OEBB Bails on Wellness Program that Didn’t Show Results

The health benefit plan for teachers gave more than $10 million in incentives to members over the past four school years but was hampered in its attempts to verify whether the Healthy Futures program made members healthier or saved money.

The Oregon Educators Benefit Board spent $10.5 million on a wellness program its advisors now say didn’t show results in improving the health of its members, and OEBB had no way of knowing if it saved money on medical costs.

The wellness program, Healthy Futures, was canceled this month amid rising expenses for OEBB, as part of an effort to keep the health exchange for teachers below the cost growth cap set by the Legislature in 2013. Healthy Futures had first been adopted for the 2014-2015 school year.

“It provided a reward without doing anything besides completing a risk assessment,” said Geoff Brown, the OEBB chairman and a former actuarial consultant with Towers Watson. “We want to get something for the money we’re spending.”

The total annual cost of OEBB’s health plans is more than $600 million and Healthy Futures represented about 0.54 percent of that total, or $3.8 million for the 2017-2018 school year.

Healthy Futures offered $100 discounts on deductibles and copayments to OEBB members who completed the online assessment. But OEBB had no way of tracking whether this led to healthier lifestyles, let alone whether that led to fewer medical expenses.

Brown said federal privacy laws that have been clarified over the past few years prohibited OEBB from verifying whether employees were leading healthier lifestyles. He said the benefits board also lost the ability to require spouses and dependents to participate in the program, weakening its effectiveness. “The objectives of the program were compromised,” he said.
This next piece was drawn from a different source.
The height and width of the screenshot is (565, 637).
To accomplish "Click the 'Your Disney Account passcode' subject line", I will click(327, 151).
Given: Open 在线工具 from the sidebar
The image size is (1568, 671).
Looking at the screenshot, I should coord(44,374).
Interestingly, one iteration of the failed Republican health bill debated in Congress last year would have reversed privacy regulations and made it easier for employers to collect health and genetic data about employees and their families for purposes of saving on health insurance.
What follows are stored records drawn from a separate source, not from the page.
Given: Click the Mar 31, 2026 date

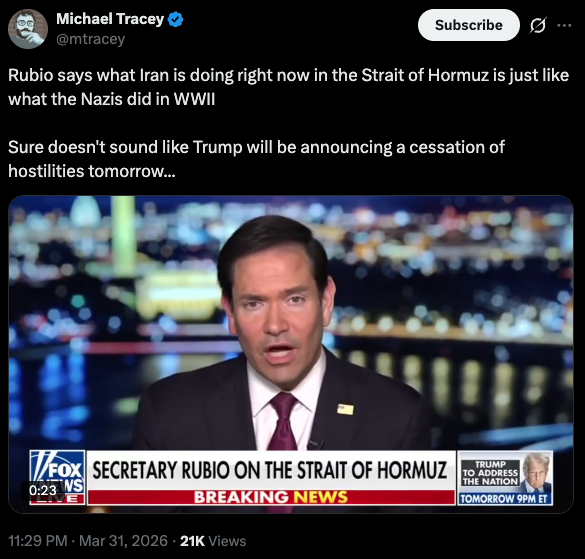Looking at the screenshot, I should click(123, 541).
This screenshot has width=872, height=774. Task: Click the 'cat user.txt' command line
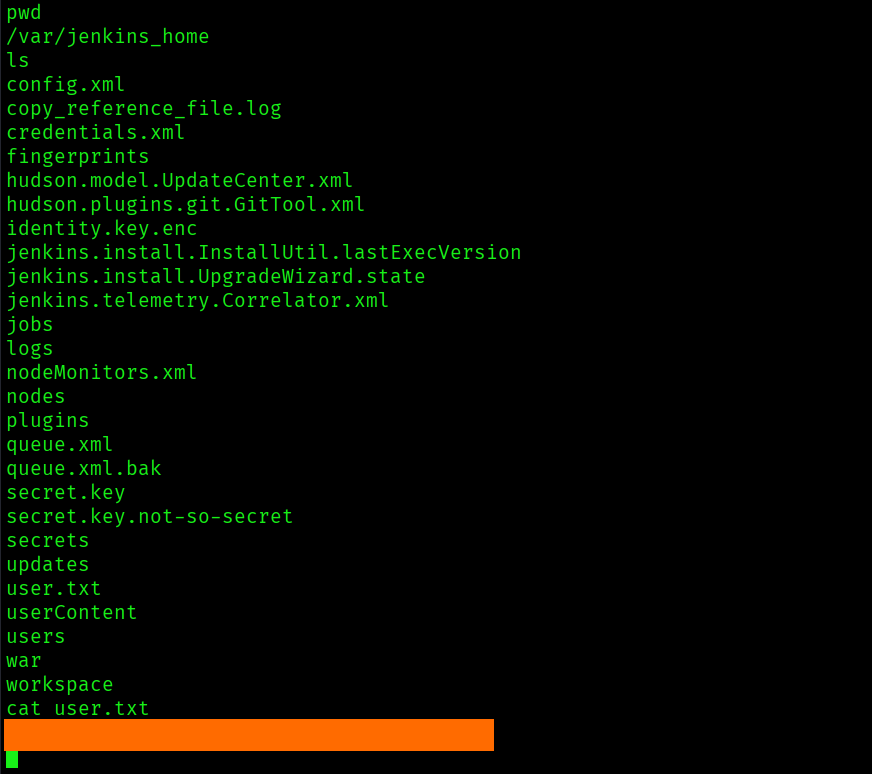78,709
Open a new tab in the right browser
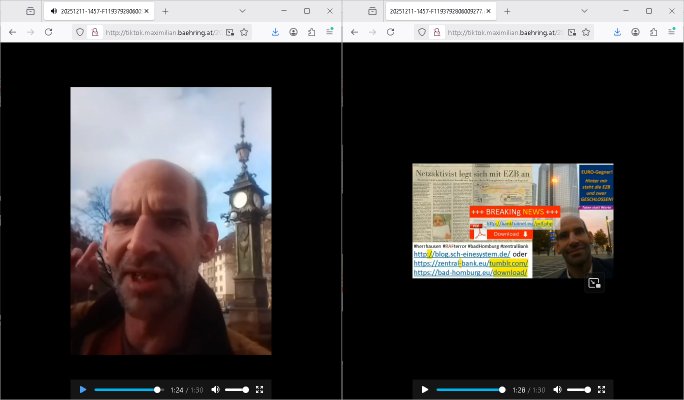 tap(507, 11)
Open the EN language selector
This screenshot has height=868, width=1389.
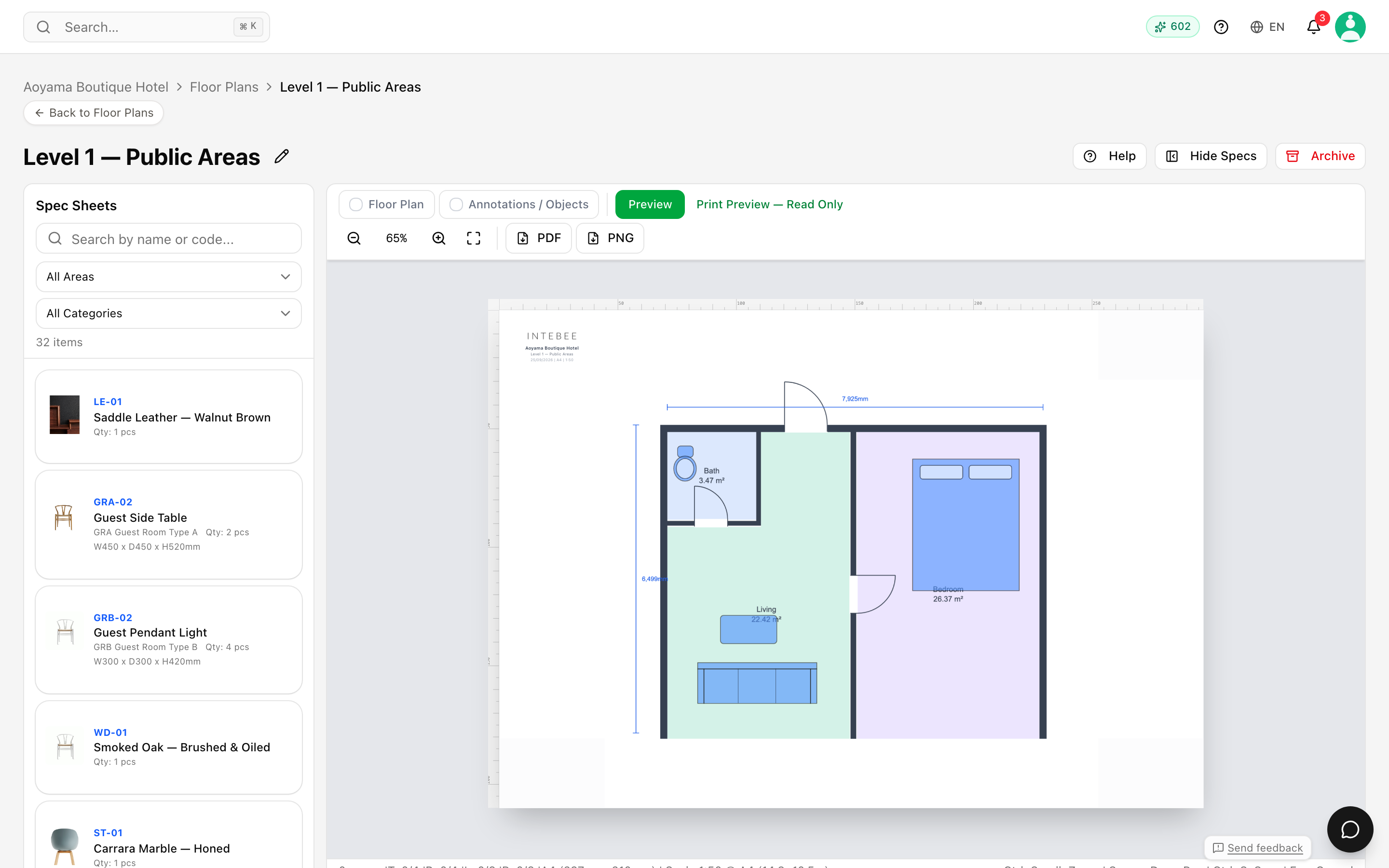click(1267, 27)

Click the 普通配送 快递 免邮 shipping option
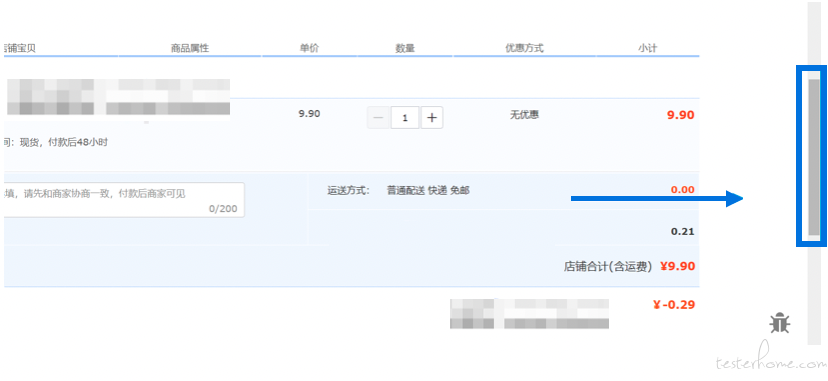(x=428, y=190)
The late Sen. Alan Bates, D-Medford, who was also a physician, was a leading critic of the wellness incentive plans administered by OEBB and the Public Employees Benefit Board, particularly the tobacco cessation program, which gave discounts to people if they claimed to have quit smoking in the past year, without verifying if this were true. The health plans had then touted member smoking rates far below the state average.

Brown said the decision to bail out of wellness programs was not limited to OEBB. “Corporate entities are trending out of wellness incentive programs because they are not offering the promise they thought,” he said.

Two representatives of the state’s largest teachers’ union, Oregon Education Association lobbyist Jared Mason-Gere and spokeswoman Jenny Smith, both declined to comment on the Healthy Futures program.

As far back as 2013, UCLA health economist Jill Horwitz argued in the journal Health Affairs that wellness programs are often structured to shift costs from healthier, wealthier people onto poorer employees with higher health risks, without saving money overall.

Both PEBB and OEBB are now scrutinizing their wellness programs. Gov. Kate Brown directed PEBB to hire a wellness manager and Sen. Betsy Johnson, D-Scappoose, an ex-officio member of the PEBB board, has repeatedly asked PEBB to organize and coordinate its various efforts.

Geoff Brown said that a special OEBB workgroup was analyzing its wellness offerings one at a time, and it was this committee that recommended canceling the Healthy Futures program. He said earlier the workgroup had demanded changes to its Weight Watchers program, requiring the obesity program to provide more detailed reporting and better outreach to OEBB members telling them it’s available through their insurance.

Canceling Healthy Futures helped OEBB save $3.8 million for the next school year, but other changes were also needed to limit rising medical costs, including sizable increases in copayments for complex dental procedures and a closed drug formulary, which will make it more difficult to access high-cost medications.

Revenues for PEBB and OEBB are held at 3.4 percent growth a year, even as costs rise, forcing the boards to get creative about improving the coordination of care. Private employer medical inflation is nearly double that growth cap, and the boards have been increasingly forced to find ways to shave benefits and trying not to drastically diminish the quality of the insurance or shift costs too heavily onto employees.